_Work item:_ In the entries that follow, locate the line with "715x418 pixels. How", then restate that line and all later lines exactly as they appear, leaving pictures out.

(Saved entries)
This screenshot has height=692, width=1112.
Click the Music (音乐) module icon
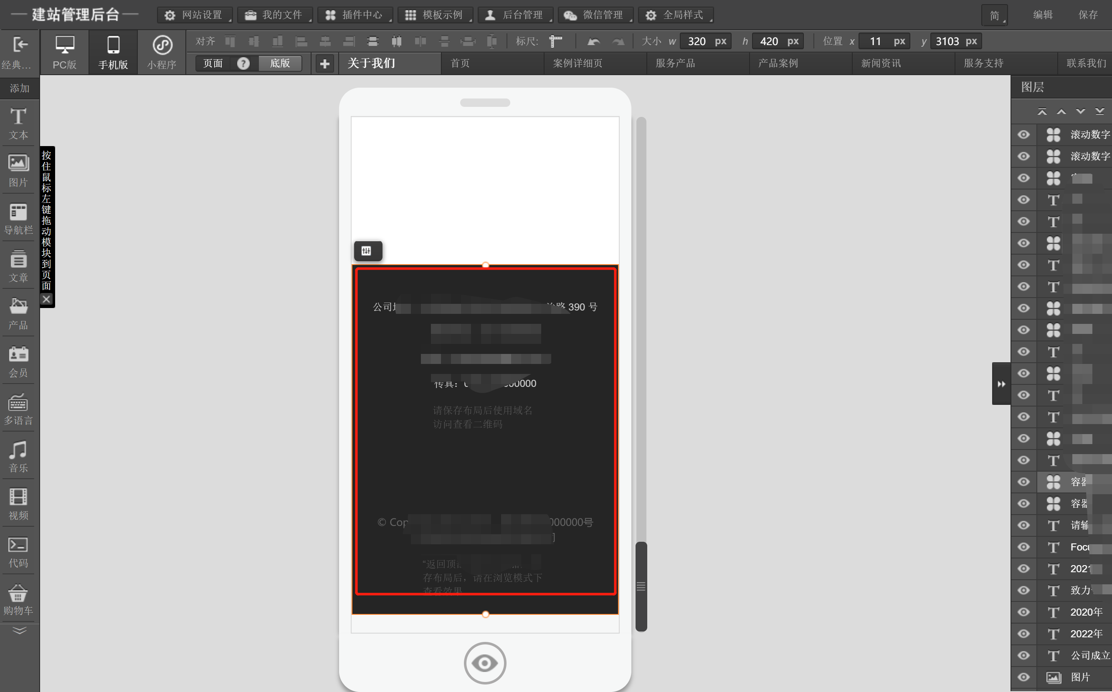18,456
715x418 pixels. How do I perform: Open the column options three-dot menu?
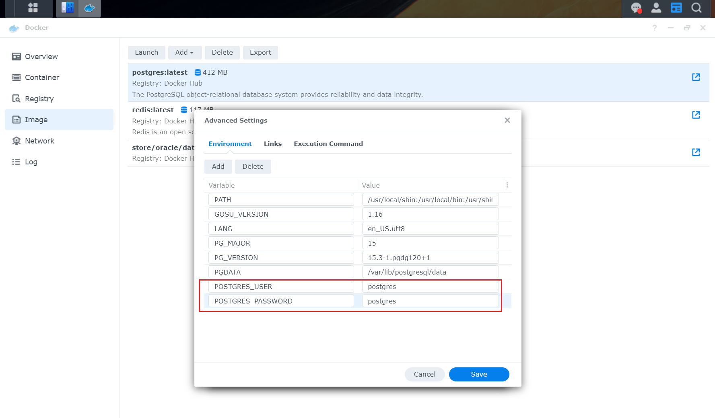click(x=507, y=185)
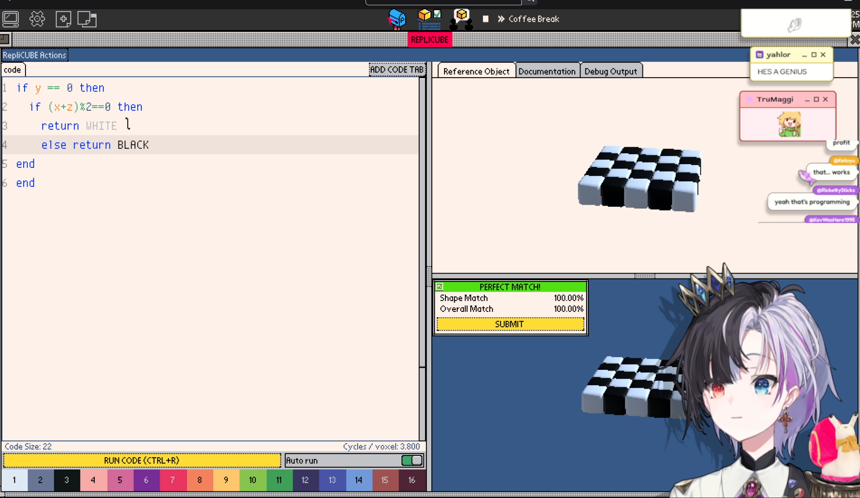860x498 pixels.
Task: Select the Reference Object tab
Action: tap(476, 71)
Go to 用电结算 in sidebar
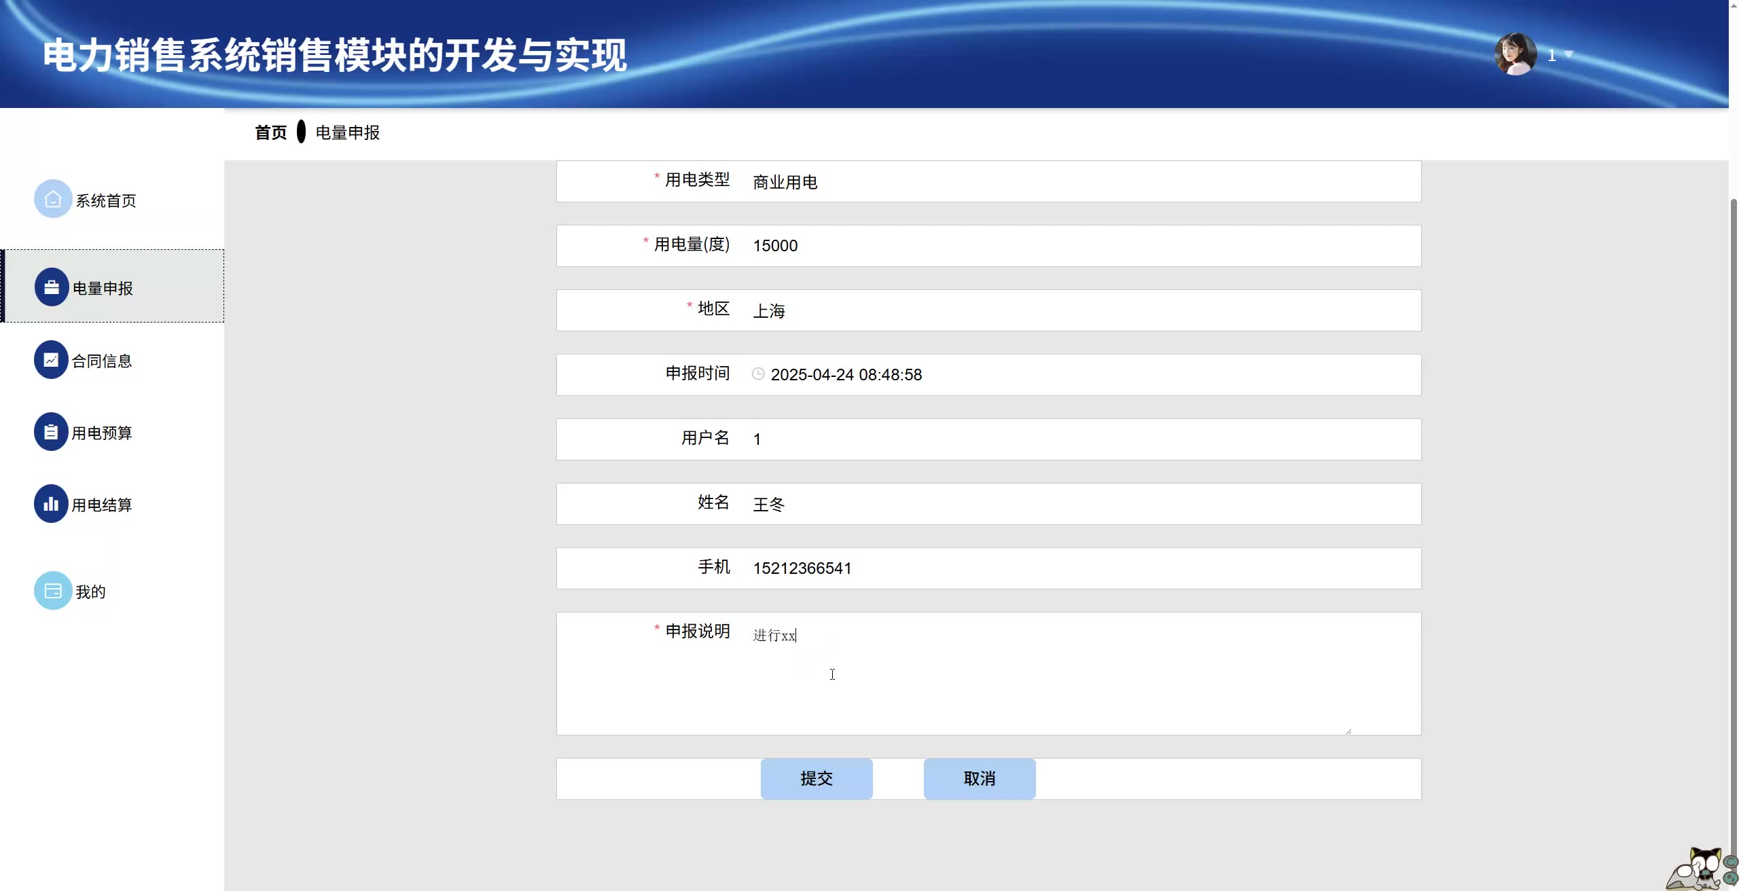This screenshot has height=891, width=1739. click(102, 505)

_Written answer:_
715x418 pixels. How do I perform: Open the column options three-dot menu?
click(x=507, y=185)
860x498 pixels.
Task: Select the Reference Object tab
Action: tap(476, 71)
Go to 用电结算 in sidebar
This screenshot has height=891, width=1739. click(102, 505)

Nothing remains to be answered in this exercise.